Data supplied:

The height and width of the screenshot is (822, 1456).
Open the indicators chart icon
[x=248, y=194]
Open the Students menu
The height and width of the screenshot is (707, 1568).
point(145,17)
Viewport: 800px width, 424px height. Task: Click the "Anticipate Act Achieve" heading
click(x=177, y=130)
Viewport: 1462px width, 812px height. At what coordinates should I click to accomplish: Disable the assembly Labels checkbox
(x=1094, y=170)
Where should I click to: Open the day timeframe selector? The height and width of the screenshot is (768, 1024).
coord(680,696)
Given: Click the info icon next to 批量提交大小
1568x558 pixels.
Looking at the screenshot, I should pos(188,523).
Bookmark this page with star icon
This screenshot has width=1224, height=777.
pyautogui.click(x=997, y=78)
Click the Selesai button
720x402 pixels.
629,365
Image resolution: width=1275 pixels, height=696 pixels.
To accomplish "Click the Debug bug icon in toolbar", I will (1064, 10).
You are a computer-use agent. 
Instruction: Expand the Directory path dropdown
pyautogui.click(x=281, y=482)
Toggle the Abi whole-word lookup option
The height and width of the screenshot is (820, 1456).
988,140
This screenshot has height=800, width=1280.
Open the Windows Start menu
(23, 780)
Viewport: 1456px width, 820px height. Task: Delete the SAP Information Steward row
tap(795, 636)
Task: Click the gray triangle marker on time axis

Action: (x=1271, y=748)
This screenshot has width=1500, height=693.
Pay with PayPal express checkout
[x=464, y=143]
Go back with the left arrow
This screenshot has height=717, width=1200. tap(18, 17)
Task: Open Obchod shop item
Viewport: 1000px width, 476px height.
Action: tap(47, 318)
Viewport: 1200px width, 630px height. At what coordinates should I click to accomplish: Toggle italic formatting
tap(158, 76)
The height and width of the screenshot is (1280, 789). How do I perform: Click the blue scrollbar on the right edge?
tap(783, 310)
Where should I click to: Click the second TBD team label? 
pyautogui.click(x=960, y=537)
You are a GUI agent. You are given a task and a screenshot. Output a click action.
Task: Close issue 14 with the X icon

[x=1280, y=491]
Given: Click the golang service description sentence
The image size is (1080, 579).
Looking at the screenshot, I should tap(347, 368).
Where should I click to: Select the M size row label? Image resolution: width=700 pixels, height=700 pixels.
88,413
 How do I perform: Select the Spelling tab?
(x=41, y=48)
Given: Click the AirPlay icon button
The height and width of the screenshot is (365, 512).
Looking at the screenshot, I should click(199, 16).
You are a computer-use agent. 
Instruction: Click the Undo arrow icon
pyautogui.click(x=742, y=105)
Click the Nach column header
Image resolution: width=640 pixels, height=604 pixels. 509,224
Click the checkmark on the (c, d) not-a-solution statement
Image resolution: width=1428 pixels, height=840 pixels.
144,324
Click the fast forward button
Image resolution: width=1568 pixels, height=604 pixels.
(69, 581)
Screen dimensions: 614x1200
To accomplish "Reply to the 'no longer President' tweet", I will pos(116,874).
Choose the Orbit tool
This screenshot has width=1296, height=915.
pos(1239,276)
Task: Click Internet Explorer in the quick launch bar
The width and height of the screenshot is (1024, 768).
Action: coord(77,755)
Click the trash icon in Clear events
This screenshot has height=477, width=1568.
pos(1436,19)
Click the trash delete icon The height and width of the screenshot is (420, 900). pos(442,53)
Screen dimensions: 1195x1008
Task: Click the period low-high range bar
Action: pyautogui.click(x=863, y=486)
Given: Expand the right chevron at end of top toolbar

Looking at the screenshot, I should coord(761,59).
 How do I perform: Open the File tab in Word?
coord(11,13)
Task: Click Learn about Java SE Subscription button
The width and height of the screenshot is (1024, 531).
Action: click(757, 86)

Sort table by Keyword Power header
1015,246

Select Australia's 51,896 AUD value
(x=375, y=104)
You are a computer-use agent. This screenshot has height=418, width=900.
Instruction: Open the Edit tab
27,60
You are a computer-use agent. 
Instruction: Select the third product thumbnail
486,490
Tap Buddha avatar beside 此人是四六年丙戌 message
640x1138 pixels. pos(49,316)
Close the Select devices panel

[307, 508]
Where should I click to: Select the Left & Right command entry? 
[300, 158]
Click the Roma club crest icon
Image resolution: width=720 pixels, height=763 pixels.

Task directions:
Copy out, unchanged, the part of the material above that opens with the line containing "Where should I click to: Open" and closes with the line containing "Looking at the screenshot, I should pos(188,523).", both lines included.

Response for this exercise:
Where should I click to: Open the day timeframe selector? The height and width of the screenshot is (768, 1024).
coord(680,696)
Given: Click the info icon next to 批量提交大小
1568x558 pixels.
Looking at the screenshot, I should pos(188,523).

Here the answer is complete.